On one unremarkable day, an 80-year-old patient quietly told me that he had no idea why he was having an operation to insert an artificial pacemaker into his chest. He did not understand that the permanent cardiac device would correct his slow beating heart, lying in the chest of his ailing body, already firmly in the grip of cancer.
This lack of informed consent is alarming, and presents us with important issues, such as, in whose interest are such medical devices inserted.
Dr Mohamed Khadra, Professor of Surgery at the University of Sydney and the author of The Patient: One Man's Journey Through the Australian Health-Care System, believes that there should be more discussion around the conflict of interest, that arises in the day to day consultations between doctor and patient. Khadra explains that in the case of his advising a patient to undertake surgery, he has a duty to inform, that only if the surgery goes ahead, will he be paid. Should his advice go unheeded, and the patient decline the surgery, there will be no payment.
I support the ethical stance taken by this good doctor and only wish that it was more widely adopted by the medical profession today. Was my patient told that his cardiologist would receive a very handsome monetary sum for his short afternoon’s work? Did my patient understand that pacemakers are not problem free? Will my patient regret the dependence that comes with such permanent technology? In whose interests are these very common heart stimulating devices inserted? Does anyone but me care?
The rate at which our heart beats is controlled by a natural pacemaker called the sino-atrial node. This node is a mass of cells, producing electrical impulses which cause the heart to beat. Our cardiac conducting tissues are not exempt from the rigors of ageing, often resulting in altered impulse conduction, and the occurrence of heart arrhythmias, such as bradycardia or slow heart rate. When our heart rates are slow we can feel tired, even faint, and sometimes short of breath. Cardiac medicine overcomes the problem of a slow beating heart by the insertion of an artificial pacemaker into the chest, prompting the heart to beat faster.

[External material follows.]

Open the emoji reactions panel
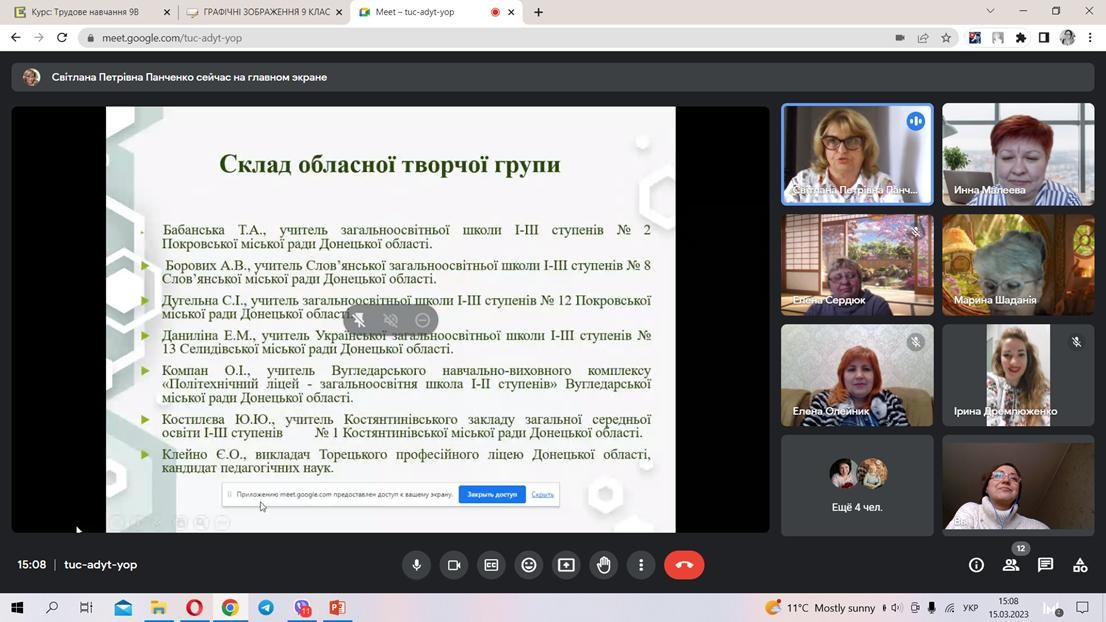Image resolution: width=1106 pixels, height=622 pixels. point(529,565)
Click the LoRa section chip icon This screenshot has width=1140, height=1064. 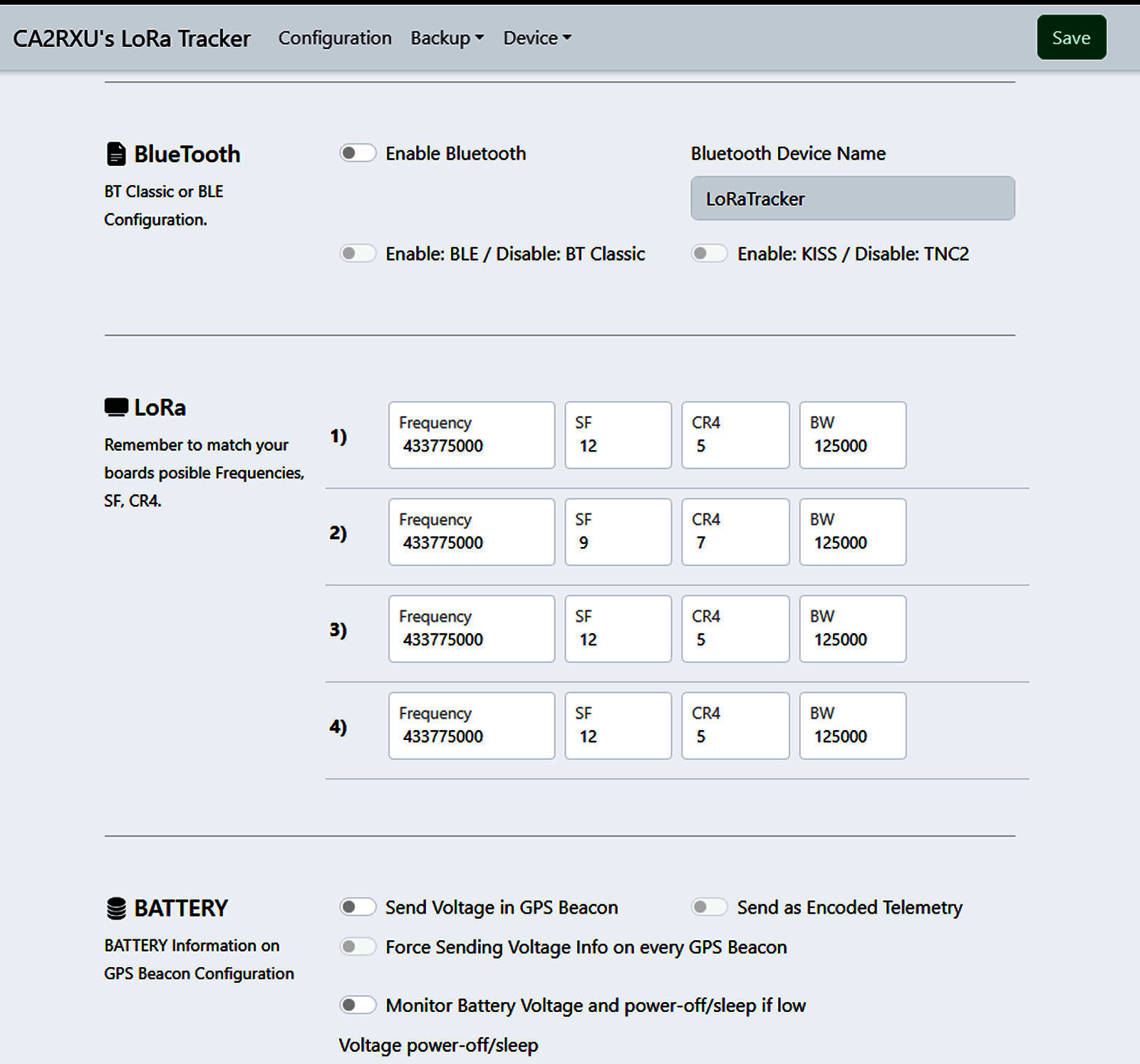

The pacemaker industry is part of the huge US Medical Supplies and Devices industry that includes 12,000 companies with a combined annual revenue of about $50 billion. Modern medicine is increasingly obsessed with technology, intended to extend a person's quantity and quality of life. More than 1 million persons in the United States have implantable pacemakers, and the majority of this population, is older than 65 years. In 2005, a survey revealed that the total new pacemakers implanted in Australia was 11,850, up from 9,498 in 2001.
Humans are living longer than ever before and the number of old hearts requiring attention and repair is set to escalate. As we age, all the many and intricate parts of our anatomy deteriorate, but in this instance, the heart is our focus. Should we be inserting pacemakers and other medical devices while denying the inevitable decline and death of our ageing bodies?
How will we care for the increasing numbers of old people sitting in nursing homes, with implanted artificial devices keeping them alive? Do we discuss these issues? Are patients and their families encouraged to make an informed decision regarding this one aspect of life extension?
My other patient, on that very same day also being prepared for insertion of a pacemaker, was an 85-year-old woman, the much loved mother of three middle-aged children and the grandmother of several. However, the woman had many major health issues and was incontinent and wore nappies day and night.
Was this woman fully aware of what the insertion of a permanent pacemaker would mean for her in terms of her increased longevity? What if her disabilities became too much for her? Would her family continue to care for her or would she spend her extended days alone in a nursing home? How would she find a doctor to turn off her pacemaker and let her die in peace?
Grant La Farge wrote Please, doctor. Turn off my pacemaker, where he describes his experience with a 92-year-old heart patient who wanted his pacemaker turned off so that he could die in peace. The author complied with the patient's wishes.
"Ninety-two years is enough," said his patient. "When you get this far, you've really seen it all, or at least enough of it. Isn't it better to die with all your faculties than wait for the erosion of time?"